Ottimo film di spionaggio inglese, non noto come si meriterebbe di essere.

 

Questo è, secondo me, uno dei migliori film di spionaggio in assoluto, e per vari motivi.

Uno di questi è certamente la tecnica cinematografica del regista Sidney Furie, il quale dirige con inventiva e precisione, dimostrando consapevolezza e conoscenza delle tecniche e delle potenzialità del cinema. Le inquadrature sono attentamente studiate, posizionando a dovere il suo obiettivo di formato 2:35, e pure la posizione della macchina da presa è tutt'altro che accessoria o banale. Il regista ama le inquadrature dall'alto al basso – più o meno dall'altezza di un metro. Esse hanno un effetto suggestivo, e s'impongono sullo spettatore, creando anche un senso di incombenza degli eventi e di tensione. Questa tecnica me la ricordo usata da Delmer Daves in “Quel treno per Yuma” (1957), con effetti straordinari, anche se non posso giurare che egli sia stato il primo a farne uso. Furie piazza pure, ogni tanto, un'inquadratura obliqua, il che conferisce alla pellicola lievi accenti espressionistici. La sua inventiva tecnica ricorda un po' quella che fu di Orson Welles nel celeberrimo “Quarto potere”.

Un altro pregio di questa pellicola è la dimensione e le caratteristiche dei personaggi. Non vi sono eroi,né superuomini, a cominciare dal protagonista, il quale prende cantonate e granchi, scontando forse, in tal modo, la sua sicumera e la sua leggera spavalderia. Dall'altro canto, tuttavia, la sua resistenza e determinazione alla fine lo toglieranno dai pasticci. Quanto agli altri personaggi, ve ne sono di più bravi di lui, per così dire, anche se gravati da motivazioni ignobili, egoismo, o doppiezza.

Anche il ritratto d'ambiente è degno di nota. Il bosco dei servizi segreti britannici viene sfrondato di ogni retorica e patriottismo, apparendo come un luogo di potere gelido e macchinoso, il cui interno è innervato da tensioni e rivalità di ogni tipo. Oltre a ciò non vige un particolare senso di cameratismo e fedeltà reciproca. Per questo, i nemici veri, quelli che fanno il doppio gioco, sono appena un gradino sotto agli altri agenti, ma non di più.

Tutto sommato, un quadro del genere appare assai più realistico della mitizzazione che troviamo in molti altri film spionistici. È vero che è un piacere vedere certe pellicole di 007, ma mi sembra che questa sia assai più realistica di quelle (per questo io preferisco quelle ironiche di Roger Moore...)

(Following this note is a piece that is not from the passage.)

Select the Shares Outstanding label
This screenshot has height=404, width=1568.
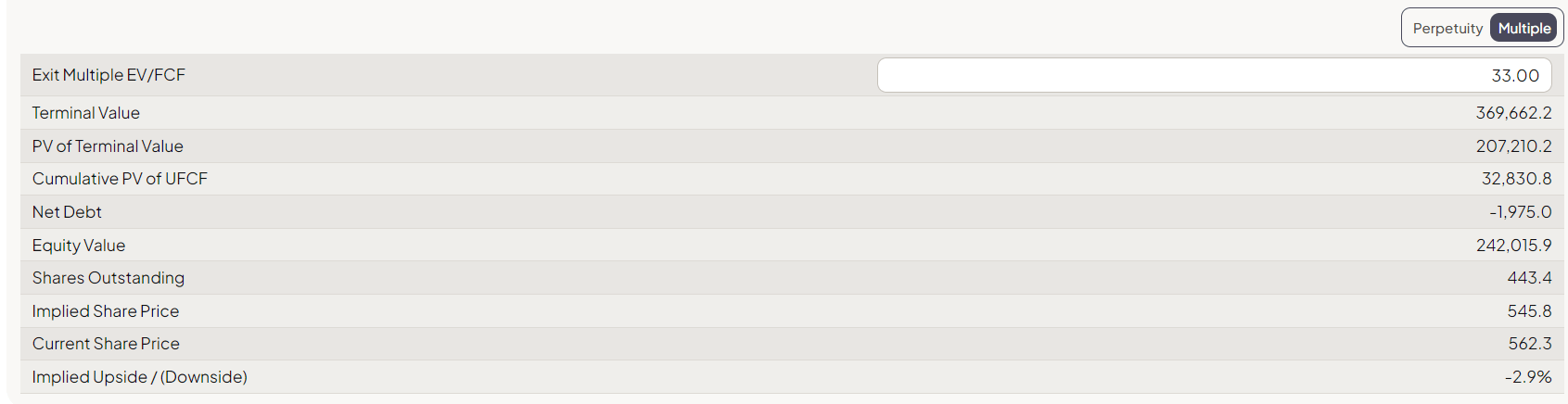click(x=108, y=278)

Il confronto delle due parti in competizione (l'altra è lo spionaggio albanese) viene presentato in modo distaccato e quasi imparziale. Il tradimento rimane tradimento, ma i metodi che usano i servizi segreti sono similmente cinici e spregiudicati indipendentemente dal paese. Ovviamente, nel guazzabuglio di spie si immischia anche la CIA, la quale viene presentata senza alcuna riverenza o fratellanza, di quelle che di solito sono figlie delle esigenze diplomatiche tra i due Paesi.

Sullo sfondo vediamo una Londra grigia e non turistica, a volte inospitale, anche se ancora tradizionale e molto lontana da quella odierna.

Nella sequenza del colloquio al supermercato si può assaggiare del lieve, sottile umorismo britannico, che non stona affatto nel film. Esso può servire da purga per oggi, quando quasi sempre si predilige la comicità sguaiata e grossolana.

Una nota positiva va anche alle musiche, tese e misteriose, che aggiungono un di più all'azione, specie nella prima parte.

Michael Caine è bravo (sta anche meglio coi capelli corti) e rimarrà legato al genere spionistico per tutta la sua carriera; non so neanche spiegare perché, ma era indiscutibilmente molto tagliato per il genere. E la sua interpretazione flemmatica, contenuta, leggermente beffarda, dove le tensioni scorrono sotto la superficie del volto, è ottima.